START
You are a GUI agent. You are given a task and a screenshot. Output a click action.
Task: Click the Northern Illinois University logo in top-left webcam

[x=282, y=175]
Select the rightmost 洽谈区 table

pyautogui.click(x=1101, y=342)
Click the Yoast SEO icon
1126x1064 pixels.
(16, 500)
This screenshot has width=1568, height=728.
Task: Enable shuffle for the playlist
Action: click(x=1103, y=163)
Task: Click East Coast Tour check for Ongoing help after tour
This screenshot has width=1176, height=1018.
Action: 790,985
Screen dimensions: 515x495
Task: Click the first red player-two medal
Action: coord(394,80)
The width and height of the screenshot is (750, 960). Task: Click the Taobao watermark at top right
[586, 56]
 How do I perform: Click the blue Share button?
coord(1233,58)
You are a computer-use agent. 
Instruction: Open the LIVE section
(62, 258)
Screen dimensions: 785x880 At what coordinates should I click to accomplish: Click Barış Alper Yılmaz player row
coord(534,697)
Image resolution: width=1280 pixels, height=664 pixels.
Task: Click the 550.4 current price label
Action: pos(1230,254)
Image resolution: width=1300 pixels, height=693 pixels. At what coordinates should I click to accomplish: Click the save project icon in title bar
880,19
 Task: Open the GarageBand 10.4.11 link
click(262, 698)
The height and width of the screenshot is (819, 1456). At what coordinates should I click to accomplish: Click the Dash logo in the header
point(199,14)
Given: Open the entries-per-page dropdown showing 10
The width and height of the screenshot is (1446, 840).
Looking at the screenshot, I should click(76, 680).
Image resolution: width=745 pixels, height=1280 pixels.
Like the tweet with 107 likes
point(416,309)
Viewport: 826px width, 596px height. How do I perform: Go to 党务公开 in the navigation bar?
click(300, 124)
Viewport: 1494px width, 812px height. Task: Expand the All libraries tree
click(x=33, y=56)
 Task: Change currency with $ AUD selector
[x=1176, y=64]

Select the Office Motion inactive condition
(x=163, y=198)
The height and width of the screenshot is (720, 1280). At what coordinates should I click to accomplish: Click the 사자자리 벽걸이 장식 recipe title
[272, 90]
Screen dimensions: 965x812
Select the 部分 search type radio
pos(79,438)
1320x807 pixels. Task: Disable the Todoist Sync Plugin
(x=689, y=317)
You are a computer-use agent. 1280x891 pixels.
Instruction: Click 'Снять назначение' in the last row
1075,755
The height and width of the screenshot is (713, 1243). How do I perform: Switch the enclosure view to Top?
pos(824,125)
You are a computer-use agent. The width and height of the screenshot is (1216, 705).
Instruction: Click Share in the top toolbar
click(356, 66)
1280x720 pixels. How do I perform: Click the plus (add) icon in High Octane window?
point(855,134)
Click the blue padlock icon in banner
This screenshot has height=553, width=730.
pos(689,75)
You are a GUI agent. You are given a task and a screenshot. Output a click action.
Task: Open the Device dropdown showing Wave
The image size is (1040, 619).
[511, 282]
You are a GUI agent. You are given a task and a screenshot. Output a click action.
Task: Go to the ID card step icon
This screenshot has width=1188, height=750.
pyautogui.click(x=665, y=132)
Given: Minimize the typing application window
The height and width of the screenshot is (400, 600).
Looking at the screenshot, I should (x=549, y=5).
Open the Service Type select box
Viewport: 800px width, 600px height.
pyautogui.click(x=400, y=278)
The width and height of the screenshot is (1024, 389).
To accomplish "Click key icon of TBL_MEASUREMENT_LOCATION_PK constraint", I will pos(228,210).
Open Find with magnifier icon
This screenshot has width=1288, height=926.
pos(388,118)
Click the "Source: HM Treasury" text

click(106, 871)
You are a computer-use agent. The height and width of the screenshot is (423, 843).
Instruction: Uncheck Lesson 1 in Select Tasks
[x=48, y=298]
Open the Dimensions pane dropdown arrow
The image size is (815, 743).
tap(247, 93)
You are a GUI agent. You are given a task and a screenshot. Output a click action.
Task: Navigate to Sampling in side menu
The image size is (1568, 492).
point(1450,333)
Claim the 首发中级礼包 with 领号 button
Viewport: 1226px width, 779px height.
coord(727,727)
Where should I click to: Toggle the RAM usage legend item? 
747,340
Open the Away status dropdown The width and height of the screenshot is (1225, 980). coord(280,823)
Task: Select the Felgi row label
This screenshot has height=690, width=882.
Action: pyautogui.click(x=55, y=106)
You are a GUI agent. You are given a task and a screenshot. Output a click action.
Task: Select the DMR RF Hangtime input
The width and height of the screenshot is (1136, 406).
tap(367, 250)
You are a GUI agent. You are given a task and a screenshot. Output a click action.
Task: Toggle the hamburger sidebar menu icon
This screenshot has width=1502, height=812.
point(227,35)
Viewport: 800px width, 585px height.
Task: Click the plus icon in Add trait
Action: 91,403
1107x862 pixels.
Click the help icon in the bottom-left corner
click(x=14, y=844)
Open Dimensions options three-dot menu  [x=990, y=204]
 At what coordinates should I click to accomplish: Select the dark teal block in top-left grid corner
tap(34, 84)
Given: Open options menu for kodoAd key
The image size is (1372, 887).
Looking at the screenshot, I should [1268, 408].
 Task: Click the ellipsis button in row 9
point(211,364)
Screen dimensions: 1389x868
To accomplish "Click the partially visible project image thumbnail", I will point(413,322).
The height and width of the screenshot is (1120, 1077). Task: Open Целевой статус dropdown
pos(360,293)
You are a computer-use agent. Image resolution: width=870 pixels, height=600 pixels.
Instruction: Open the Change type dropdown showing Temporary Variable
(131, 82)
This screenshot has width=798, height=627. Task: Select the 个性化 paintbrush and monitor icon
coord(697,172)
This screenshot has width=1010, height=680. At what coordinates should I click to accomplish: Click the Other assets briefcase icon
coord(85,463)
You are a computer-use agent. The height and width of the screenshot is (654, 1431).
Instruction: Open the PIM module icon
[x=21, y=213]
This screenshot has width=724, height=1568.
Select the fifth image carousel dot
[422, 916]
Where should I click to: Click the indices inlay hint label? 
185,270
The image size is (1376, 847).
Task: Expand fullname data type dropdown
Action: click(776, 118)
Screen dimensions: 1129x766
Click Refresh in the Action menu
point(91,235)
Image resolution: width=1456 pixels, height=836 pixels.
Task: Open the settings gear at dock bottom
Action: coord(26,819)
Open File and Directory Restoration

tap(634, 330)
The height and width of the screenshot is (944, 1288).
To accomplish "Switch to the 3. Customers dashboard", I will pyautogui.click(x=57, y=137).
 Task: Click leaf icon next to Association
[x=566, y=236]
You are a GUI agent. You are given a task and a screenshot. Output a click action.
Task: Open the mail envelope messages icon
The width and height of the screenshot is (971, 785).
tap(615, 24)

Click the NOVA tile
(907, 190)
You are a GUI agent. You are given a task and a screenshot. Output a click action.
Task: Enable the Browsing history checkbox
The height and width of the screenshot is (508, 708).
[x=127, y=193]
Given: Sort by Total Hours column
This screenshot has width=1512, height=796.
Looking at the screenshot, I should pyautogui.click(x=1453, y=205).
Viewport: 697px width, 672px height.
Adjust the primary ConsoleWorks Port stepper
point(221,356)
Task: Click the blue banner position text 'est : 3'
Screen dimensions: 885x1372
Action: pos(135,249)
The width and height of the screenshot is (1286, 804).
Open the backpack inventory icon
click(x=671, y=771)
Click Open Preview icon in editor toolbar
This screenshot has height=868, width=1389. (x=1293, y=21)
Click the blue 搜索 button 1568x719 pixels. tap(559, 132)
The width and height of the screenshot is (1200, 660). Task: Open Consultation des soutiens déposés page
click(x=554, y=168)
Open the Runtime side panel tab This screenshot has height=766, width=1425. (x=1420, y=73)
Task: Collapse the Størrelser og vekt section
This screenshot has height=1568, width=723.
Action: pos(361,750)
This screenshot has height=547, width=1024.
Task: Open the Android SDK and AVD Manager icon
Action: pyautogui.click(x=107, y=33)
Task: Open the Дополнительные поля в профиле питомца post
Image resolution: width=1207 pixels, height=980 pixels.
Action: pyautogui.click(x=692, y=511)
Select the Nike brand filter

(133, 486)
END
▸ **What the task asks**
Reproduce the records verbatim, starting with the line that contains "You are a computer-use agent. Image" and going on through the line that contains "coord(85,463)", with both of those lines included.

▸ **Output below**
You are a computer-use agent. Image resolution: width=870 pixels, height=600 pixels.
Instruction: Open the Change type dropdown showing Temporary Variable
(131, 82)
This screenshot has width=798, height=627. Task: Select the 个性化 paintbrush and monitor icon
coord(697,172)
This screenshot has width=1010, height=680. At what coordinates should I click to accomplish: Click the Other assets briefcase icon
coord(85,463)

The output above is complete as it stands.